Description of the task: Reproduce the material below, changing every "The image size is" to "The screenshot size is" and keeping everything else the same.

Records:
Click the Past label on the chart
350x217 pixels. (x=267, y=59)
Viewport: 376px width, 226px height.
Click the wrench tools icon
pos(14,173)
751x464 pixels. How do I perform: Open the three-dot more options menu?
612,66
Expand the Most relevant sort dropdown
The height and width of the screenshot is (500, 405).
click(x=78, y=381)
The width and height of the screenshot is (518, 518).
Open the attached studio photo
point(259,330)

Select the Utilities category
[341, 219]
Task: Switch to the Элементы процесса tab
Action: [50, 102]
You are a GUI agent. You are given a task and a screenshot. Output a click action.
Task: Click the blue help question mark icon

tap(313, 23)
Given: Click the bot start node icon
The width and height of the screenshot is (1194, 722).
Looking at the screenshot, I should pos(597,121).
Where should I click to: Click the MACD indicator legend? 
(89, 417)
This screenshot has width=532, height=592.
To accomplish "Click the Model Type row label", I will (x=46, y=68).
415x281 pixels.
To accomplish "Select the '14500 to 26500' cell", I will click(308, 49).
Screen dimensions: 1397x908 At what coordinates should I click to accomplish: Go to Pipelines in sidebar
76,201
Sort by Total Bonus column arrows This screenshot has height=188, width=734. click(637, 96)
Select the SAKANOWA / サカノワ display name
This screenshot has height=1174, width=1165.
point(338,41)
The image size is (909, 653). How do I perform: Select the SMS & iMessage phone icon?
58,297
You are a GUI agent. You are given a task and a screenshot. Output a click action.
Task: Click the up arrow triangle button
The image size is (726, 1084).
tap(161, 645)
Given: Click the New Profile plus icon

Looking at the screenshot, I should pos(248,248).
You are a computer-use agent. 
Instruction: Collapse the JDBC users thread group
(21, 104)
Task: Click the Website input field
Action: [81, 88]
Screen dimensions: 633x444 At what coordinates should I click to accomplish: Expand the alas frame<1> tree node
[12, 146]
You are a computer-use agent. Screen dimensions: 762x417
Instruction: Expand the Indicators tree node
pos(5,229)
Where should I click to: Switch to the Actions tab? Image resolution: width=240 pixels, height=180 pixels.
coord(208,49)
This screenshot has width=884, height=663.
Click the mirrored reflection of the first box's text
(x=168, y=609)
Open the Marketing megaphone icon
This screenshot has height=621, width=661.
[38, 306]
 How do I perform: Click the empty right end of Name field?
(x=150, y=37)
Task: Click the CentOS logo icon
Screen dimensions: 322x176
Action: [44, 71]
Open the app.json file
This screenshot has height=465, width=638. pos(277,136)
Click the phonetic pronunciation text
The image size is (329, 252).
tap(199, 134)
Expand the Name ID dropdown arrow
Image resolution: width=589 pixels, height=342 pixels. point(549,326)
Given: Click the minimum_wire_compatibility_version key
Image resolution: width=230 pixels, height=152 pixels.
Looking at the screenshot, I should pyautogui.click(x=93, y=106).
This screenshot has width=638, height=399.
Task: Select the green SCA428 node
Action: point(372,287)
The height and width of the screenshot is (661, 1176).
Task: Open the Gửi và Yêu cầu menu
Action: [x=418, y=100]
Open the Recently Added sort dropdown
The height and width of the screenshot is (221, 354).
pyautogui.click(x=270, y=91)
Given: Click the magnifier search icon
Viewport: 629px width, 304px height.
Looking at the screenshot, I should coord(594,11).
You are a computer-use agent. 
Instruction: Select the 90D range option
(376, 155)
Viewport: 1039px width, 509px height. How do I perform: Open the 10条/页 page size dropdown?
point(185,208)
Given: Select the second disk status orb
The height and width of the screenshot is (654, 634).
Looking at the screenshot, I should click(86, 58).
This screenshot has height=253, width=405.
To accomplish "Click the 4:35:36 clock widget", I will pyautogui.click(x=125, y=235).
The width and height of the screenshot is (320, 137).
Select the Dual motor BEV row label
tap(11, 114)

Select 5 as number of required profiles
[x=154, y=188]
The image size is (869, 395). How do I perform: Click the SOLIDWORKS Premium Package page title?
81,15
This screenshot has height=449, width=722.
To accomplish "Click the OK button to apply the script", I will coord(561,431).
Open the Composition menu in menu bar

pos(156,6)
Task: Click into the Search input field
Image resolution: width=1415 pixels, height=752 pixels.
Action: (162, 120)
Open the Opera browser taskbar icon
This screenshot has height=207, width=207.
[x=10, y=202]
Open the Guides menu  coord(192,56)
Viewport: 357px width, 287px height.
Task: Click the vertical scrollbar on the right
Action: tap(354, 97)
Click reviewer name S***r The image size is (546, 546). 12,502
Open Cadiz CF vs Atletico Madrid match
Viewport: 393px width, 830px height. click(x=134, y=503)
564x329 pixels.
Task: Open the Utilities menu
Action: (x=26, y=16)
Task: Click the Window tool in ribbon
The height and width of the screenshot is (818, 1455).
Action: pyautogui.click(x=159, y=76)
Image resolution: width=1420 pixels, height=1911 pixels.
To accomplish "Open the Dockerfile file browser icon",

Solved exercise:
Click the Past label on the chart
350x217 pixels. (x=267, y=59)
Viewport: 376px width, 226px height.
Click the wrench tools icon
pos(14,173)
751x464 pixels. How do I perform: Open the three-dot more options menu?
612,66
Expand the Most relevant sort dropdown
The height and width of the screenshot is (500, 405).
click(x=78, y=381)
The width and height of the screenshot is (518, 518).
Open the attached studio photo
point(259,330)

Select the Utilities category
[341, 219]
Task: Switch to the Элементы процесса tab
Action: [50, 102]
You are a GUI agent. You are given a task and a screenshot. Output a click action.
Task: Click the blue help question mark icon

tap(313, 23)
Given: Click the bot start node icon
The width and height of the screenshot is (1194, 722).
Looking at the screenshot, I should pos(597,121).
Where should I click to: Click the MACD indicator legend? 
(89, 417)
This screenshot has width=532, height=592.
To accomplish "Click the Model Type row label", I will (x=46, y=68).
415x281 pixels.
To accomplish "Select the '14500 to 26500' cell", I will click(308, 49).
Screen dimensions: 1397x908 At what coordinates should I click to accomplish: Go to Pipelines in sidebar
76,201
Sort by Total Bonus column arrows This screenshot has height=188, width=734. click(637, 96)
Select the SAKANOWA / サカノワ display name
This screenshot has height=1174, width=1165.
point(338,41)
The screenshot size is (909, 653). How do I perform: Select the SMS & iMessage phone icon?
58,297
You are a GUI agent. You are given a task and a screenshot. Output a click action.
Task: Click the up arrow triangle button
The screenshot size is (726, 1084).
tap(161, 645)
Given: Click the New Profile plus icon

Looking at the screenshot, I should pos(248,248).
You are a computer-use agent. 
Instruction: Collapse the JDBC users thread group
(21, 104)
Task: Click the Website input field
Action: [81, 88]
Screen dimensions: 633x444 At what coordinates should I click to accomplish: Expand the alas frame<1> tree node
[12, 146]
You are a computer-use agent. Screen dimensions: 762x417
Instruction: Expand the Indicators tree node
pos(5,229)
Where should I click to: Switch to the Actions tab? Image resolution: width=240 pixels, height=180 pixels.
coord(208,49)
This screenshot has width=884, height=663.
Click the mirrored reflection of the first box's text
(x=168, y=609)
Open the Marketing megaphone icon
This screenshot has height=621, width=661.
[38, 306]
 How do I perform: Click the empty right end of Name field?
(x=150, y=37)
Task: Click the CentOS logo icon
Screen dimensions: 322x176
Action: [44, 71]
Open the app.json file
This screenshot has height=465, width=638. pos(277,136)
Click the phonetic pronunciation text
The screenshot size is (329, 252).
tap(199, 134)
Expand the Name ID dropdown arrow
Image resolution: width=589 pixels, height=342 pixels. point(549,326)
Given: Click the minimum_wire_compatibility_version key
Image resolution: width=230 pixels, height=152 pixels.
Looking at the screenshot, I should pyautogui.click(x=93, y=106).
This screenshot has width=638, height=399.
Task: Select the green SCA428 node
Action: point(372,287)
The height and width of the screenshot is (661, 1176).
Task: Open the Gửi và Yêu cầu menu
Action: [x=418, y=100]
Open the Recently Added sort dropdown
The height and width of the screenshot is (221, 354).
pyautogui.click(x=270, y=91)
Given: Click the magnifier search icon
Viewport: 629px width, 304px height.
Looking at the screenshot, I should coord(594,11).
You are a computer-use agent. 
Instruction: Select the 90D range option
(376, 155)
Viewport: 1039px width, 509px height. How do I perform: Open the 10条/页 page size dropdown?
point(185,208)
Given: Select the second disk status orb
The height and width of the screenshot is (654, 634).
Looking at the screenshot, I should click(86, 58).
This screenshot has height=253, width=405.
To accomplish "Click the 4:35:36 clock widget", I will pyautogui.click(x=125, y=235).
The width and height of the screenshot is (320, 137).
Select the Dual motor BEV row label
tap(11, 114)

Select 5 as number of required profiles
[x=154, y=188]
The screenshot size is (869, 395). How do I perform: Click the SOLIDWORKS Premium Package page title?
81,15
This screenshot has height=449, width=722.
To accomplish "Click the OK button to apply the script", I will coord(561,431).
Open the Composition menu in menu bar

pos(156,6)
Task: Click into the Search input field
Image resolution: width=1415 pixels, height=752 pixels.
Action: (162, 120)
Open the Opera browser taskbar icon
This screenshot has height=207, width=207.
[x=10, y=202]
Open the Guides menu  coord(192,56)
Viewport: 357px width, 287px height.
Task: Click the vertical scrollbar on the right
Action: tap(354, 97)
Click reviewer name S***r The screenshot size is (546, 546). 12,502
Open Cadiz CF vs Atletico Madrid match
Viewport: 393px width, 830px height. click(x=134, y=503)
564x329 pixels.
Task: Open the Utilities menu
Action: (x=26, y=16)
Task: Click the Window tool in ribbon
The height and width of the screenshot is (818, 1455).
Action: pyautogui.click(x=159, y=76)
Image resolution: width=1420 pixels, height=1911 pixels.
To accomplish "Open the Dockerfile file browser icon",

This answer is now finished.